Looking good man, keep it up!

~tom ...it's better to remain silent and be thought a fool than to open one's mouth and remove all doubt...


----------



## california (Jul 9, 2011)

looks good i wish i could do that kind of stuff am still a beginer


----------



## SargeVN (Jun 26, 2011)

Nice cabinet...


----------



## CasinoDuck (Jun 15, 2011)

*Day 5*

Day 5. I was able to work some on the shelf's that sit on top but, not much more. Had the pulley from my table saw fall off and, I still can't find it. LMAO! So I had to buy another one and install it. Spent most of the day looking around for a place to buy a new one. With the heat wave, was 111 here yesterday, I can't stay longer in the shop than 1:30 or 2 pm. I have 16 days left till this thing must be done, I"m determined to complete it!


----------



## Kenbo (Sep 16, 2008)

I'm not sure how I missed this thread, but I'm glad that I'm finally up to speed. Looks great and it looks like you are learning a whack load. Looking forward to seeing the finished product on this one. Great job.


----------



## cabinetman (Jul 5, 2007)

CasinoDuck said:


> Had the pulley from my table saw fall off and, I still can't find it. LMAO! So I had to buy another one and install it. Spent most of the day looking around for a place to buy a new one.

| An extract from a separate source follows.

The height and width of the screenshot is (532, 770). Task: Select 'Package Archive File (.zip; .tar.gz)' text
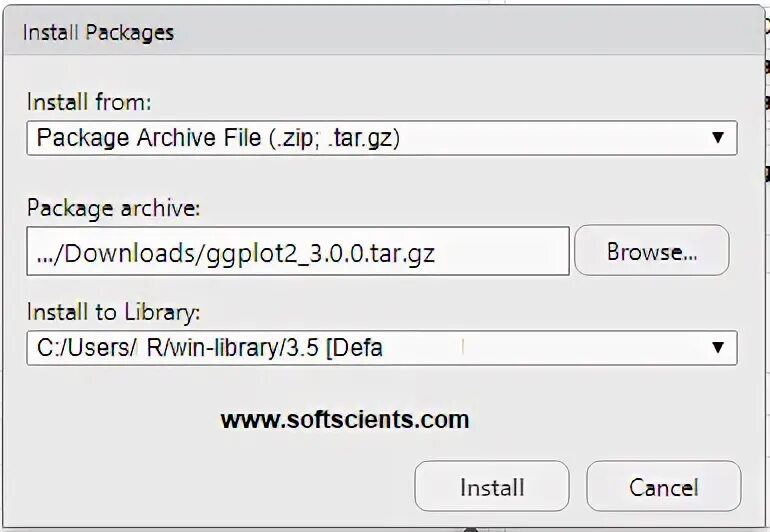click(218, 138)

Lost your pulley and can't find it? Time to clean your shop. It's probably in plain view.:yes: I've dropped the arbor nut a few times, but a magnet in the sawdust usually makes contact.












 







.


----------



## CasinoDuck (Jun 15, 2011)

*Day 6*

Starting to look like something, getting close. I can see the light at the end of the tunnel.


----------



## ChiknNutz (Apr 22, 2011)

Yeah! Looking good.


----------



## CasinoDuck (Jun 15, 2011)

*Day 7*

DAY 7: Made the door pulls and designs for the panels. Finished up the sanding and, ready to start the finish tomorrow!


----------



## CasinoDuck (Jun 15, 2011)

*Day 8*

Paint is on, wait for drying, then varnish!


----------



## PurpleHeartJarHead (Jul 17, 2011)

C-Duck...I think you've don e a real nice job there! I am especially fond of the black finish you started. Will the rest be left with a natural finish? That would certainly look sharp.


----------



## CasinoDuck (Jun 15, 2011)

PurpleHeartJarHead said:


> C-Duck...I think you've don e a real nice job there! I am especially fond of the black finish you started. Will the rest be left with a natural finish? That would certainly look sharp.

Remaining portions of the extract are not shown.